66 First, according to the affidavit of the solicitor, the contents of which are set out at [11] of his Honour's judgment, the purpose of the tests is to ensure that the proposed neuropsychometric testing by Dr Langeluddecke would or might be unreliable. But Dr Langeluddecke has not requested or proposed any such testing as is evidenced from the passage from her letter recorded by his Honour at [12] of his reasons. The doctor may or may not have considered the performing of such tests 24 hours before her examination of the plaintiff to be useful for the purpose of her testing of him. We just do not know.
67 Second, at least a significant reason for the tests is to avoid the throwing away of the costs of Dr Langeluddecke's testing if the plaintiff does not comply with the assurance to abstain which he is prepared to give and which is referred to at [20] of his Honour's reasons: see [26] and [27] of the solicitor's affidavit. But if this occurs and the plaintiff is otherwise successful in the litigation, then special orders relating to such costs could be sought.
68 Third, in my view it is a matter for Dr Langeluddecke rather than Dr Brown (see [5] of the affidavit) as to whether she requires such testing. If she does, then r 23.4(2) would mandate the plaintiff to submit to such tests as the doctor may reasonably request of him.

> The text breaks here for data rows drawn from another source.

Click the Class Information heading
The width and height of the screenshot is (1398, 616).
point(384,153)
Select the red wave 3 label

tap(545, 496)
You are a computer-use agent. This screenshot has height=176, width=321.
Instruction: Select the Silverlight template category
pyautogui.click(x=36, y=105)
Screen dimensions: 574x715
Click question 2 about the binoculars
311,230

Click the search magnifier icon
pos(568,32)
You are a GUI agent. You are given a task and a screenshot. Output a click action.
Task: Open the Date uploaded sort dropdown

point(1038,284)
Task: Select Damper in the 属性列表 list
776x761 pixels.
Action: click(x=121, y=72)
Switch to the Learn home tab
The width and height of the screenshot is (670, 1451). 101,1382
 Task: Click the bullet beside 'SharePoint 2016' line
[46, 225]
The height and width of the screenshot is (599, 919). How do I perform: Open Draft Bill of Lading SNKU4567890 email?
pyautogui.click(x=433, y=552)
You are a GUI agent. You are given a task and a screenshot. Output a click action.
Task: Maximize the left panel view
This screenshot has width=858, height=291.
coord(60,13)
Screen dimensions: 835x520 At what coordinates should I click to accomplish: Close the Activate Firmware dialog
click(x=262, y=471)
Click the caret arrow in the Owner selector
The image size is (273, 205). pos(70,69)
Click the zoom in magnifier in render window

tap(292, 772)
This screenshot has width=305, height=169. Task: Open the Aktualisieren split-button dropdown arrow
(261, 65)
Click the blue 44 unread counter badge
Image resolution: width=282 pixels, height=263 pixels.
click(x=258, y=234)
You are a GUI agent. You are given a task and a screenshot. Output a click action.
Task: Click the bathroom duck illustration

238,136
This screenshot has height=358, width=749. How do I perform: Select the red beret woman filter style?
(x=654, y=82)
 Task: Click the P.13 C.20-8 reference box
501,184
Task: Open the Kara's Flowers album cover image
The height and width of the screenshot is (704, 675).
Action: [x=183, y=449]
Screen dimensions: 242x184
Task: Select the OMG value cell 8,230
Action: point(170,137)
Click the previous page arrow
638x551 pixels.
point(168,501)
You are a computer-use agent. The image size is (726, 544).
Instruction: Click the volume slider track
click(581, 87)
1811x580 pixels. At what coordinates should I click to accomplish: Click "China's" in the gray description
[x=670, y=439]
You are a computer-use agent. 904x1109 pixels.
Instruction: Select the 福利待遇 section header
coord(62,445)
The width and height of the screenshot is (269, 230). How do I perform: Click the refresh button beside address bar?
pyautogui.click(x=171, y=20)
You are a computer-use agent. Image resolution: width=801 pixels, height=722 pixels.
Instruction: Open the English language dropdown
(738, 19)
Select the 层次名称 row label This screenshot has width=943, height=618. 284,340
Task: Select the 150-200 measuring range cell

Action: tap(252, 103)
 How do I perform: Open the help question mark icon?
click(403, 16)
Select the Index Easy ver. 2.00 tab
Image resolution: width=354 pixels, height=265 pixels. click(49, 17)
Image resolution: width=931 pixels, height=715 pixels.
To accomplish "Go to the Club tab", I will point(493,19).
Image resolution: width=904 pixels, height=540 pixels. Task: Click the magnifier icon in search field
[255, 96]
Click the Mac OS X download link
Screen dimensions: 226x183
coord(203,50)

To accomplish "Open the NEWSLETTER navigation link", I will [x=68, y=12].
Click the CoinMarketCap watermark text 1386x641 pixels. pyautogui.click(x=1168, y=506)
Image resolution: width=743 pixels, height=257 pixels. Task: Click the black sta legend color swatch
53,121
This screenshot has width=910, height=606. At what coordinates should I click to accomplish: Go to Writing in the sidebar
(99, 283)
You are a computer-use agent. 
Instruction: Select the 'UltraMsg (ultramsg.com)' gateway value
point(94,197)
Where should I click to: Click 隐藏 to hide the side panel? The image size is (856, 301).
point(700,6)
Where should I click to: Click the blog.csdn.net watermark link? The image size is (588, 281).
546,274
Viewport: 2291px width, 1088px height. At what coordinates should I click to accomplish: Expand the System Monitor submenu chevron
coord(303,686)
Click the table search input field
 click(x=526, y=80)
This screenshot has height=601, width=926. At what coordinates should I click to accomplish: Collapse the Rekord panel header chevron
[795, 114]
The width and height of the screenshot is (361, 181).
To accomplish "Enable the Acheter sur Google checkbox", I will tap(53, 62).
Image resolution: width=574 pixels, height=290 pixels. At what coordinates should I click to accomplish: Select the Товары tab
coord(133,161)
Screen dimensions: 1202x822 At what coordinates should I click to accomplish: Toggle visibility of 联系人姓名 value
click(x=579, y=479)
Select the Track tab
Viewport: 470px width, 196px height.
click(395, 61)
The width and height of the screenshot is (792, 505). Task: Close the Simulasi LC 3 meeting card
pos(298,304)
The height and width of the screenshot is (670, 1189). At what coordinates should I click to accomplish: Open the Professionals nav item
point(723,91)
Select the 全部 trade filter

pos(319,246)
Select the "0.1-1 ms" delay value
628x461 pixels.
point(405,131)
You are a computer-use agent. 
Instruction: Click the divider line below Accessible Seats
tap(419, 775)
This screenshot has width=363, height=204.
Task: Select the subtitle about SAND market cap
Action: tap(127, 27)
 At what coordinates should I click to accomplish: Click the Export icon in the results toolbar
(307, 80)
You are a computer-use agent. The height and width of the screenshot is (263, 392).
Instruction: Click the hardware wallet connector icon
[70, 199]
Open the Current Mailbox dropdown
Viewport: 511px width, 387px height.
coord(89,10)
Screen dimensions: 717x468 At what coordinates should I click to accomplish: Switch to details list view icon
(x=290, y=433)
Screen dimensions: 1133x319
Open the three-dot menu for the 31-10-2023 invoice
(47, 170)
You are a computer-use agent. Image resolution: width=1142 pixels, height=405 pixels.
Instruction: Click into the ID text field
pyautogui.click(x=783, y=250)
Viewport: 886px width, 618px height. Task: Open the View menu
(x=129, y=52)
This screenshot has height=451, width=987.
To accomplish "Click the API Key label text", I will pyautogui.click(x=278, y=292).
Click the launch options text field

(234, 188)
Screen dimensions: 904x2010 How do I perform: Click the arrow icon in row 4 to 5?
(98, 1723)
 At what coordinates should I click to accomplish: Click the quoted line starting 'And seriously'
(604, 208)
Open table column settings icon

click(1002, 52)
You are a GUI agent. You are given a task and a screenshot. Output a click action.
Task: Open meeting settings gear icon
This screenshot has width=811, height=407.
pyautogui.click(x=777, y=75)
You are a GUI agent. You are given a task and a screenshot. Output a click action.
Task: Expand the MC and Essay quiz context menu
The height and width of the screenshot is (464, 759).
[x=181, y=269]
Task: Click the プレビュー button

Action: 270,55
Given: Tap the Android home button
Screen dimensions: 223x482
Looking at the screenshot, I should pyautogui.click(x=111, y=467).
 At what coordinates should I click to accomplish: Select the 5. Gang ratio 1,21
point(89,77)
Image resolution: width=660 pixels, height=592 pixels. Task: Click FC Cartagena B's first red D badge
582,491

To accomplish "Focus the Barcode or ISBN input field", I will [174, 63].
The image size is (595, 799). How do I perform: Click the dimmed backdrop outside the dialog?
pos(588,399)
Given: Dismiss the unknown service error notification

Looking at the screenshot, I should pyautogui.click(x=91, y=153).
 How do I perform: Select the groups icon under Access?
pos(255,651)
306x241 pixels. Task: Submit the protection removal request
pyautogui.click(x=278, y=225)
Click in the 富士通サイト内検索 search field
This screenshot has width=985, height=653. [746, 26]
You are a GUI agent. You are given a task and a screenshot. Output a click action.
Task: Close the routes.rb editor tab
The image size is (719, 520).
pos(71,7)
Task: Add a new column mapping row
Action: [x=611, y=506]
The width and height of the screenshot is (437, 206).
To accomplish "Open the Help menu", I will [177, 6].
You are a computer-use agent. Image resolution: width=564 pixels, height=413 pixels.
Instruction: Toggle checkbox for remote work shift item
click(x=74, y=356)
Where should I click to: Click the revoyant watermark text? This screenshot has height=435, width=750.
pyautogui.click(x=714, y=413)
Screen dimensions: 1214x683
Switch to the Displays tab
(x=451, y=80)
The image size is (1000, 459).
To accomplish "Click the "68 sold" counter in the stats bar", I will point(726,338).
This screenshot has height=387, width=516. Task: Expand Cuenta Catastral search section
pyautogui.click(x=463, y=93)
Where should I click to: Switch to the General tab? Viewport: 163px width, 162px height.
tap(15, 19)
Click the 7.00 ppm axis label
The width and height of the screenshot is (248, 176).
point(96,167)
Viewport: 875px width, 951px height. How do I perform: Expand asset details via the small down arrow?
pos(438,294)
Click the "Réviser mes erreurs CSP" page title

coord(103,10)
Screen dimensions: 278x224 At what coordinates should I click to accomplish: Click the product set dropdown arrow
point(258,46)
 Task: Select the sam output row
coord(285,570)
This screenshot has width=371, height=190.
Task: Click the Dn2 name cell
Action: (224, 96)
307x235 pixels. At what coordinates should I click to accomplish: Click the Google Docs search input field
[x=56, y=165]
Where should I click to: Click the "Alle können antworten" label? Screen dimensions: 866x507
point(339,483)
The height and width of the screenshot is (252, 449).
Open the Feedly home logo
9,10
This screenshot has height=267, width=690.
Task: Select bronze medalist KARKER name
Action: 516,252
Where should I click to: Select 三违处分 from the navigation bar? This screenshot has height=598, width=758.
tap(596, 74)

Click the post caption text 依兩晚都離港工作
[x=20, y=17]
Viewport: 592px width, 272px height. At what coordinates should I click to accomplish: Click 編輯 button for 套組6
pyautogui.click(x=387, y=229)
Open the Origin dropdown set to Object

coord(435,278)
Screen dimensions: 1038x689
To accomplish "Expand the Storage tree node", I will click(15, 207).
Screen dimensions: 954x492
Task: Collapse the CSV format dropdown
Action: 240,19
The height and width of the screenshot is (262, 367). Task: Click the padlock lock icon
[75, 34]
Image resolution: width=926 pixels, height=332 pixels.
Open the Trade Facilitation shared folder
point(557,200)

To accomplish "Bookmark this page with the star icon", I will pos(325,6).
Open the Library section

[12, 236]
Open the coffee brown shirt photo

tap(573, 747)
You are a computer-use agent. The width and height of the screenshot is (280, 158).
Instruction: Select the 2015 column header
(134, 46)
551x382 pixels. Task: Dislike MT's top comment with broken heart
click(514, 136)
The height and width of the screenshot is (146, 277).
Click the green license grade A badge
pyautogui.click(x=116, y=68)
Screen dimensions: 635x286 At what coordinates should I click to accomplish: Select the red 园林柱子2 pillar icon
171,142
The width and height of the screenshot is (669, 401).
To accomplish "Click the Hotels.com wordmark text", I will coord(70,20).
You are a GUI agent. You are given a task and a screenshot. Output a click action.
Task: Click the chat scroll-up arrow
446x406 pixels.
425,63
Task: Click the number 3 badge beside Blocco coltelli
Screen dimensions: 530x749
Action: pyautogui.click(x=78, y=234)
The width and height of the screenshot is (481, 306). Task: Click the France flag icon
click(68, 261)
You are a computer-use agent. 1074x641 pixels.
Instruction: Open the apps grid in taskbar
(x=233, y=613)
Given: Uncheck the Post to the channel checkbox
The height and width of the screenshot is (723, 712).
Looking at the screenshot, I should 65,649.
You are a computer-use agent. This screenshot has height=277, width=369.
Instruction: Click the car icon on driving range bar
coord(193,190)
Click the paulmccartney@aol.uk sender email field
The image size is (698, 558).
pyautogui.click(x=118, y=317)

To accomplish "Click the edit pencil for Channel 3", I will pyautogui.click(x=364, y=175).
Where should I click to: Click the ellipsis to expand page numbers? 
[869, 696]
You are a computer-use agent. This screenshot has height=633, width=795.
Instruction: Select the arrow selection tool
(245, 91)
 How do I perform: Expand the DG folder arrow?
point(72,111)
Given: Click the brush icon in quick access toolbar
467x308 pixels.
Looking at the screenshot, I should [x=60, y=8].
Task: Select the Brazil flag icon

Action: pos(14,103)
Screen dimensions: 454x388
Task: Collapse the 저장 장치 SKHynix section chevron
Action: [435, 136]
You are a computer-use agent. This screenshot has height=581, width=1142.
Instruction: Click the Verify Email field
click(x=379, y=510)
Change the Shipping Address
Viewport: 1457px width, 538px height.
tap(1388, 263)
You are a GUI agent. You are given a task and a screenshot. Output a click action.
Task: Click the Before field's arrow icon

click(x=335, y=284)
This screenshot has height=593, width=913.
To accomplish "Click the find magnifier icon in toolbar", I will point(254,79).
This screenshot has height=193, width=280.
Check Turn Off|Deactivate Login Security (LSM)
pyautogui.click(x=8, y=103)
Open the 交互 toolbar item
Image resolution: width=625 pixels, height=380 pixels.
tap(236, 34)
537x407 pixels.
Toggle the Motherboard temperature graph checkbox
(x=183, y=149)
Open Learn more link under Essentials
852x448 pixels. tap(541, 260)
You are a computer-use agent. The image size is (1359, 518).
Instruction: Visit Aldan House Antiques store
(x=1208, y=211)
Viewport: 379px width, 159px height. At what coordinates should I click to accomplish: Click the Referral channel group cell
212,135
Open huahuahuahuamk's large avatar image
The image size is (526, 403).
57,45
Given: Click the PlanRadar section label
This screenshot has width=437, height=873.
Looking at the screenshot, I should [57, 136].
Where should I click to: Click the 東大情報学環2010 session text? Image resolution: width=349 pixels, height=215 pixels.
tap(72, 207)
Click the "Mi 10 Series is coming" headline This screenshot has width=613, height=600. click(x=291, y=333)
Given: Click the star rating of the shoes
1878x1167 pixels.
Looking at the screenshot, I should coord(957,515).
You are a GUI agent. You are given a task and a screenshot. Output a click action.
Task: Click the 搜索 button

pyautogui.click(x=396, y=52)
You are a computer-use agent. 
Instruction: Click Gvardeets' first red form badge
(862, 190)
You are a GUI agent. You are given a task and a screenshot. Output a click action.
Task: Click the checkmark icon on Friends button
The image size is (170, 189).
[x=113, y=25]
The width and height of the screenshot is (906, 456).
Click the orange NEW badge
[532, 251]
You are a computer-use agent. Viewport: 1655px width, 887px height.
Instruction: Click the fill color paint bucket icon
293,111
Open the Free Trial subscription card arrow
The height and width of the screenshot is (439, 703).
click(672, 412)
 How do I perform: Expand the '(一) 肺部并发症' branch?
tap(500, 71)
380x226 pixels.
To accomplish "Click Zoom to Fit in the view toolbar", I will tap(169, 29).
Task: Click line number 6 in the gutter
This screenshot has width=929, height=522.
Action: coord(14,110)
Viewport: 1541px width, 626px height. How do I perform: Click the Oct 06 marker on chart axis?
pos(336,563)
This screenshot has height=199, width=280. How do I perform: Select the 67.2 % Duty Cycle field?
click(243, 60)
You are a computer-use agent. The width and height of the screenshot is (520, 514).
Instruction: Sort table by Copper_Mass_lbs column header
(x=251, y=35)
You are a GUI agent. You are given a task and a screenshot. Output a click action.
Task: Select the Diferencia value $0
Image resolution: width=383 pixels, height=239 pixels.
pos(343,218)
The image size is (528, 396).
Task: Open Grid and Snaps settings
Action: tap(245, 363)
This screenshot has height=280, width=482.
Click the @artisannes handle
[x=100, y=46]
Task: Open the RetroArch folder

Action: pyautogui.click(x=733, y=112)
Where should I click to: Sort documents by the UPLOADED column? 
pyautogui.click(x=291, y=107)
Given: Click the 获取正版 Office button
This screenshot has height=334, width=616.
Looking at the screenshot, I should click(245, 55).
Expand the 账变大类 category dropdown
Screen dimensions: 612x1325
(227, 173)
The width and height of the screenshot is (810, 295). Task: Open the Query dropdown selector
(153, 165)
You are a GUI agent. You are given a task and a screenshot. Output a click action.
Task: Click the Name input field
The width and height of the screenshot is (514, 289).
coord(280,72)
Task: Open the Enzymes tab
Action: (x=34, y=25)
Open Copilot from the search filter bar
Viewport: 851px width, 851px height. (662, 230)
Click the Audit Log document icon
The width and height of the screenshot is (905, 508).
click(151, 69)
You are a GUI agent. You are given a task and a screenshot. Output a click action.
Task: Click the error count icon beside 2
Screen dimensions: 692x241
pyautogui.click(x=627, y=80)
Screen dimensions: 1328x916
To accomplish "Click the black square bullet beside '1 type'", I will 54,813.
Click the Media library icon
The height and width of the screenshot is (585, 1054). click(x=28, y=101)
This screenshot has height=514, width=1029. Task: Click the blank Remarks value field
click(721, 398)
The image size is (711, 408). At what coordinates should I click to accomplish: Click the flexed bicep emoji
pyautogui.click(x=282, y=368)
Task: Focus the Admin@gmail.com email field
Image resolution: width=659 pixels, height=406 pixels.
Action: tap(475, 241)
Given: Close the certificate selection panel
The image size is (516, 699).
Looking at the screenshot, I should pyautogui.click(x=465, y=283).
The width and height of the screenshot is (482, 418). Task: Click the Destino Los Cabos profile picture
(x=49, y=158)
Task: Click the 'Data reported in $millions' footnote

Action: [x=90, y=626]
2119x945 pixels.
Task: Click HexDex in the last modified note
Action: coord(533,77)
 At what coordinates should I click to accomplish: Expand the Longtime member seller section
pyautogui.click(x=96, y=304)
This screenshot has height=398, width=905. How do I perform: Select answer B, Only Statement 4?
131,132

69 Fourth, until such tests are requested by Dr Langeluddecke, it is unknown whether she even considers that they are necessary before she can reliably perform the neuropsychometric testing and examination to which the plaintiff is required to submit. She may well consider them of no use because, for instance, the plaintiff could still use illicit drugs between the time he provides the required samples and the time he is seen and tested by the doctor. The taking of such samples may be more useful to Dr Langeluddecke if taken immediately after she performs her neuropsychometric testing rather than 24 hours beforehand. Again, the evidence on these issues is, in my opinion, deficient.
70 Fifth, as Hodgson JA points out at [19] of his reasons, the medical literature indicates that there are limitations with respect to each of the tests in question. Thus past use of illicit drugs up to 90 days before testing may be relevant to the plaintiff's credit but have limited, if any relevance for the purpose of detecting such use in the seven days before the test. Further, blood testing as long as 24 hours before neuropsychometric testing would appear to be of no benefit due to the rapid elimination of such drugs from the blood. Moreover urine testing for drugs other than alcohol is apparently only useful for about three days before the test which would not extend over the minimum of seven days abstinence sought by Dr Langeluddecke in her letter annexed to the solicitor's affidavit. The lack of any response from Dr Langeluddecke to these matters is, in my view, telling.
71 Accordingly, for the foregoing reasons in my view the only orders which should be made are that the appeal be allowed with costs, Orders 2 to 7 of the primary judge be set aside and that apart from Order 1 and an updated Order 2, the respondent's Notice of Motion be dismissed with costs.